99.4% of residents lived in urban areas, while 0.6% lived in rural areas.

There were 3,129 households in Lindon, of which 45.9% had children under the age of 18 living in them. Of all households, 77.2% were married-couple households, 8.1% were households with a male householder and no spouse or partner present, and 13.8% were households with a female householder and no spouse or partner present. About 11.7% of all households were made up of individuals and 7.0% had someone living alone who was 65 years of age or older. There were 3,271 housing units, of which 4.3% were vacant; the homeowner vacancy rate was 0.4% and the rental vacancy rate was 4.1%.

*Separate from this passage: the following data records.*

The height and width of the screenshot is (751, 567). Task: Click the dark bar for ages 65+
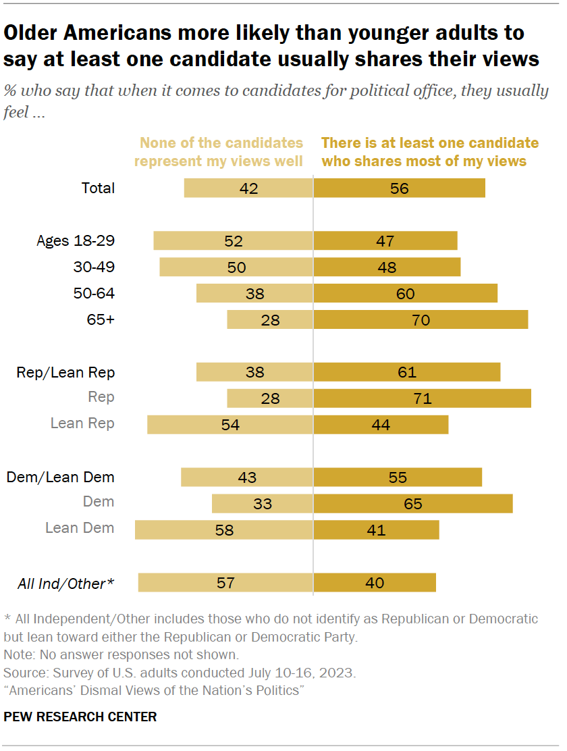[x=421, y=319]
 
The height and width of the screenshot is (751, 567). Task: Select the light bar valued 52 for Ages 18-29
[x=233, y=241]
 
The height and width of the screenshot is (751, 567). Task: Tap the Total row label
[x=97, y=188]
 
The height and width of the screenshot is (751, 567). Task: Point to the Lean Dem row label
[x=80, y=528]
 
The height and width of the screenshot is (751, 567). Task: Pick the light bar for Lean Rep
[x=230, y=424]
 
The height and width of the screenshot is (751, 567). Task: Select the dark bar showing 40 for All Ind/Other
[x=375, y=583]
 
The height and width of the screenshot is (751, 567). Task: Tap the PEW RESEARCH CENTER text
[x=80, y=717]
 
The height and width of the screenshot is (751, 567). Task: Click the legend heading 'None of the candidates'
[x=221, y=143]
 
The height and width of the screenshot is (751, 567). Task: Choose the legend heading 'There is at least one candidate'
[x=430, y=143]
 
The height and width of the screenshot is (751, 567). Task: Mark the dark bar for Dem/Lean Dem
[x=398, y=477]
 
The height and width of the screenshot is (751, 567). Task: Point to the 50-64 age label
[x=94, y=293]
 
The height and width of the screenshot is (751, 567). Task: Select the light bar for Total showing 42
[x=248, y=188]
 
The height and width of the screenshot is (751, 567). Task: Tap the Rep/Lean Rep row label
[x=65, y=372]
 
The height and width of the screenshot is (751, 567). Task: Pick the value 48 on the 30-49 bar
[x=387, y=267]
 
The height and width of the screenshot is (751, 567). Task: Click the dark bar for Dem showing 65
[x=412, y=503]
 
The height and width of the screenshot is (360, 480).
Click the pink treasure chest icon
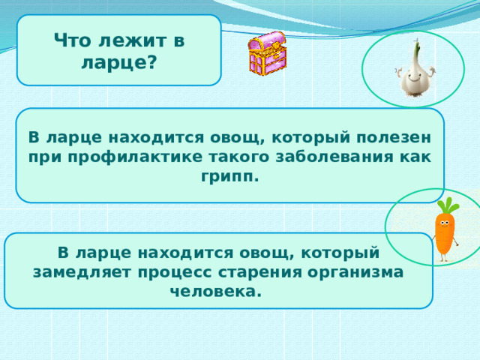tap(266, 53)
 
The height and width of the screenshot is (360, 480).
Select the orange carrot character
tap(445, 232)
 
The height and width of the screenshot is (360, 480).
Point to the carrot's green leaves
tap(448, 206)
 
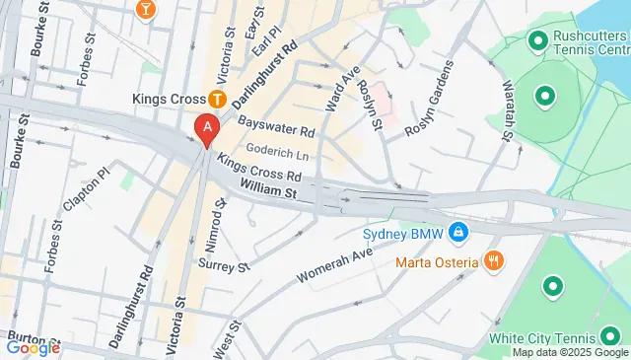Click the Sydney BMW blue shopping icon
coord(458,234)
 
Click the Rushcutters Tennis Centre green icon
coord(538,40)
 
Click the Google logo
coord(33,347)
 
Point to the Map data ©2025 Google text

Racial composition as of the 2020 census
| Race | Number | Percent |
|---|---|---|
| White | 9,817 | 86.1% |
| Black or African American | 50 | 0.4% |
| American Indian and Alaska Native | 32 | 0.3% |
| Asian | 165 | 1.4% |
| Native Hawaiian and Other Pacific Islander | 96 | 0.8% |
| Some other race | 347 | 3.0% |
| Two or more races | 890 | 7.8% |
| Hispanic or Latino (of any race) | 1,025 | 9.0% |

===2010 census===

As of the census of 2010, there were 10,070 people, 2,518 households, and 2,279 families residing in the city. The population density was 1198.8 people per square mile (462.8/km^{2}). There were 2,602 housing units at an average density of 309.7 per square mile (119.5/km^{2}). The racial makeup of the city was 91.8% White, 0.5% African American, 0.4% Native American, 1.3% Asian, 0.4% Pacific Islander, 2.7% from other races, and 2.9% from two or more races. Hispanic or Latino of any race were 7.1% of the population.

There were 2,518 households, out of which 56.8% had children under the age of 18 living with them, 82.2% were married couples living together, 5.7% had a female householder with no husband present, and 9.5% were non-families. 7.9% of all households were made up of individuals, and 3.8% had someone living alone who was 65 years of age or older. The average household size was 3.97 and the average family size was 4.20.

In the city, the population was spread out, with 41.9% from 0-19, 6.9% from 20 to 24, 23.2% from 25 to 44, 20.8% from 45 to 64, and 7.5% who were 65 years of age or older. The median age was 26.3 years. For every 100 females, there were 101.3 males. For every 100 females age 20 and over, there were 98.3 males.

The median income for a household in the city was $61,964, and the median income for a family was $63,513. Males had a median income of $47,330 versus $23,158 for females. The per capita income for the city was $18,088. About 2.9% of families and 3.1% of the population were below the poverty line, including 3.7% of those under age 18 and 7.5% of those age 65 or over.

==Education==
Lindon Public Schools are part of the Alpine School District. Sam Jarman is the superintendent of schools.